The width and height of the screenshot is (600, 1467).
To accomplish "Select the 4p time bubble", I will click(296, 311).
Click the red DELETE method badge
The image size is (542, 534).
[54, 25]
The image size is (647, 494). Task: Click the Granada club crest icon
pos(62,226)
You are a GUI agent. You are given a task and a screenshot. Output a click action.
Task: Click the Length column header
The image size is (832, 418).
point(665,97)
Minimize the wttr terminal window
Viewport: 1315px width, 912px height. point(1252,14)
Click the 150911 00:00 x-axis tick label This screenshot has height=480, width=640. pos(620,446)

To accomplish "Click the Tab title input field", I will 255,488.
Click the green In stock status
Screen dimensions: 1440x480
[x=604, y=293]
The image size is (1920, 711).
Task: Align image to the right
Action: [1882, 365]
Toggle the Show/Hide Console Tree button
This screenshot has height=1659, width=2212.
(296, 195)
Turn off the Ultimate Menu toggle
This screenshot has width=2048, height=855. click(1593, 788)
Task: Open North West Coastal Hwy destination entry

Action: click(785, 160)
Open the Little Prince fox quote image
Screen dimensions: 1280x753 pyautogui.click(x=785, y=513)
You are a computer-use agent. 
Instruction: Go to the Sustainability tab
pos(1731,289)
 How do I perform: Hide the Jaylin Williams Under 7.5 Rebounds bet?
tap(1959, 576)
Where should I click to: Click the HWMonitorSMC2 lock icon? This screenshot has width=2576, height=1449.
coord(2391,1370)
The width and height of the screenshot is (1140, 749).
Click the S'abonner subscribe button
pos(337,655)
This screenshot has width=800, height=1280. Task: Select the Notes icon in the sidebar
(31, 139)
┄┄┄┄┄┄
- Given request: Print every one of the lines above, character for character, without changing anything.

- Full output:
The width and height of the screenshot is (600, 1467).
To accomplish "Select the 4p time bubble", I will click(296, 311).
Click the red DELETE method badge
The image size is (542, 534).
[54, 25]
The image size is (647, 494). Task: Click the Granada club crest icon
pos(62,226)
You are a GUI agent. You are given a task and a screenshot. Output a click action.
Task: Click the Length column header
The image size is (832, 418).
point(665,97)
Minimize the wttr terminal window
Viewport: 1315px width, 912px height. point(1252,14)
Click the 150911 00:00 x-axis tick label This screenshot has height=480, width=640. pos(620,446)

To accomplish "Click the Tab title input field", I will 255,488.
Click the green In stock status
Screen dimensions: 1440x480
[x=604, y=293]
The image size is (1920, 711).
Task: Align image to the right
Action: [1882, 365]
Toggle the Show/Hide Console Tree button
This screenshot has height=1659, width=2212.
(296, 195)
Turn off the Ultimate Menu toggle
This screenshot has width=2048, height=855. click(1593, 788)
Task: Open North West Coastal Hwy destination entry

Action: click(785, 160)
Open the Little Prince fox quote image
Screen dimensions: 1280x753 pyautogui.click(x=785, y=513)
You are a computer-use agent. 
Instruction: Go to the Sustainability tab
pos(1731,289)
 How do I perform: Hide the Jaylin Williams Under 7.5 Rebounds bet?
tap(1959, 576)
Where should I click to: Click the HWMonitorSMC2 lock icon? This screenshot has width=2576, height=1449.
coord(2391,1370)
The width and height of the screenshot is (1140, 749).
Click the S'abonner subscribe button
pos(337,655)
This screenshot has width=800, height=1280. Task: Select the Notes icon in the sidebar
(31, 139)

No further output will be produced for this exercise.